Re: [PATCH v2 2/6] RISC-V: Add a syscall for HW probing

From: Greg KH
Date: Fri Feb 10 2023 - 01:48:30 EST


On Thu, Feb 09, 2023 at 05:22:09PM +0000, Jessica Clarke wrote:
> On 9 Feb 2023, at 17:13, Greg KH <gregkh@xxxxxxxxxxxxxxxxxxx> wrote:
> > On Thu, Feb 09, 2023 at 09:09:16AM -0800, Evan Green wrote:
> >> On Mon, Feb 6, 2023 at 10:32 PM Conor Dooley <conor@xxxxxxxxxx> wrote:
> >>>
> >>> Hey Evan, Greg,
> >>>
> >>>
> >>> On 7 February 2023 06:13:39 GMT, Greg KH <gregkh@xxxxxxxxxxxxxxxxxxx> wrote:
> >>>> On Mon, Feb 06, 2023 at 12:14:51PM -0800, Evan Green wrote:
> >>>>> We don't have enough space for these all in ELF_HWCAP{,2} and there's no
> >>>>> system call that quite does this, so let's just provide an arch-specific
> >>>>> one to probe for hardware capabilities.
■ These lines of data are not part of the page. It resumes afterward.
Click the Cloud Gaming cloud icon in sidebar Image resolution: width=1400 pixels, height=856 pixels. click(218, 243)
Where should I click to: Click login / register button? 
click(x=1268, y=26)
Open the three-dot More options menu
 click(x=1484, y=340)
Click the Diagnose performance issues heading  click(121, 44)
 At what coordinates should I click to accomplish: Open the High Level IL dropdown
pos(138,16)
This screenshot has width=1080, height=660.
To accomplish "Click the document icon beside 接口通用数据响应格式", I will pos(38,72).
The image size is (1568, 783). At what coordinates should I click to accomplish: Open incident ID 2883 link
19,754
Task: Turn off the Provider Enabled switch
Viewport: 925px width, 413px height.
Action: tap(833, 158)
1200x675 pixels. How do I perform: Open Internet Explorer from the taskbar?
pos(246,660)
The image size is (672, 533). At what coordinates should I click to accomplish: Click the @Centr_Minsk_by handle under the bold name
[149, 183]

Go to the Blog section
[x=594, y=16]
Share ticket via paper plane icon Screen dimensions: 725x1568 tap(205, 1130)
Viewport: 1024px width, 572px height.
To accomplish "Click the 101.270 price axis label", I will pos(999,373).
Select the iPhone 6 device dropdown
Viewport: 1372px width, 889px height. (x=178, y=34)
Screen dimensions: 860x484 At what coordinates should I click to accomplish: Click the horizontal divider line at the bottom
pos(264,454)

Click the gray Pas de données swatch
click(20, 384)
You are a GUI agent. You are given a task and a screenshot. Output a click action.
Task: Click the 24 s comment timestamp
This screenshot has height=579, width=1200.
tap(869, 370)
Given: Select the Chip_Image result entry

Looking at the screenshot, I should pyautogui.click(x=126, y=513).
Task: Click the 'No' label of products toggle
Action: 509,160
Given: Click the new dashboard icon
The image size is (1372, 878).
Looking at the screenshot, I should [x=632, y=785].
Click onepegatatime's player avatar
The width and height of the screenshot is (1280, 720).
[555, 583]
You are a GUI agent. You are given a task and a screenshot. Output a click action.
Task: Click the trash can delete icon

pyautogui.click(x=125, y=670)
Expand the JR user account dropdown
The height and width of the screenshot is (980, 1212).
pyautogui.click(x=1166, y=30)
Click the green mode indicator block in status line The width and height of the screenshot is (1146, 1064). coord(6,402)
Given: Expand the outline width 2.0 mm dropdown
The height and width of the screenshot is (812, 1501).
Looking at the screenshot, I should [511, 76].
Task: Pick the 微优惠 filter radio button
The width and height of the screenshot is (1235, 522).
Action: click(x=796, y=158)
This currently just provides
> >>>>> m{arch,imp,vendor}id, but with the key-value pairs we can pass more in
> >>>>> the future.
> >>>>
> >>>> Ick, this is exactly what sysfs is designed to export in a sane way.
> >>>> Why not just use that instead? The "key" would be the filename, and the
> >>>> value the value read from the filename. If the key is not present, the
> >>>> file is not present and it's obvious what is happening, no fancy parsing
> >>>> and ABI issues at all.
> >>>
> >>> https://lore.kernel.org/linux-riscv/20221201160614.xpomlqq2fzpzfmcm@kamzik/
> >>>
> >>> This is the sysfs interface that I mentioned drew
> >>> suggested on the v1.
> >>> I think it fits ~perfectly with what Greg is suggesting too.
> >>
> >> Whoops, I'll admit I missed that comment when I reviewed the feedback
> >> from v1. I spent some time thinking about sysfs. The problem is this
> >> interface will be needed in places like very early program startup. If
> >> we're trying to use this in places like the ifunc selector to decide
> >> which memcpy to use, having to go open and read a fistful of files is
> >> going to be complex that early, and rough on performance.
> >
> > How is it going to be any different on "performance" than a syscall? Or
> > complex? It should be almost identical overall as this is all in-ram
> > and not any real I/o is happening. You are limited only by the speed of
> > your cpu.
> >
> >> Really this is data that would go great in the aux vector, except
> >> there's probably too much of it to justify preparing and copying into
> >> every new process. You could point the aux vector into a vDSO data
> >> area. This has the advantage of great performance and no syscall, but
> >> has the disadvantages of making that data ABI, and requiring it all to
> >> be known up front (eg the kernel can't compute any answers on the
> >> fly).
> >>
> >> After discussions with Palmer, my plan for the next version is to move
> >> this into a vDSO function plus a syscall. Private vDSO data will be
> >> prepped with common answers for the "all CPUs" case, avoiding the need
> >> for a syscall in most cases and making this fast. Since the data is
> >> hidden behind the vdso function, it's not ABI, which is a plus. Then
> >> the vdso function can fall back to the syscall for cases with exotic
> >> CPU masks or keys that are unknown/expensive to compute at runtime.
> >
> > I still think that's wrong, as you are wanting a set of key/values here,
> > which is exactly what sysfs is designed for.
>
> But this needs to be a RISC-V standard interface that can be programmed
> against, not something tied to highly Linux-specific things like sysfs.
> You’re free to implement that interface with sysfs, but exposing that
> as *the* interface to use would be terrible for portability.

A vdso and a new kernel syscall is also a highly Linux-specific thing,
so I do not understand the objection here at all. You're going to have
to wrap all of this up in some sort of common userspace library code
anyway, and that will have to handle all of the different operating
system implementations.

Also, frankly, I don't care about non-Linux implementations, so that
isn't a valid argument here :)

thanks,

greg k-h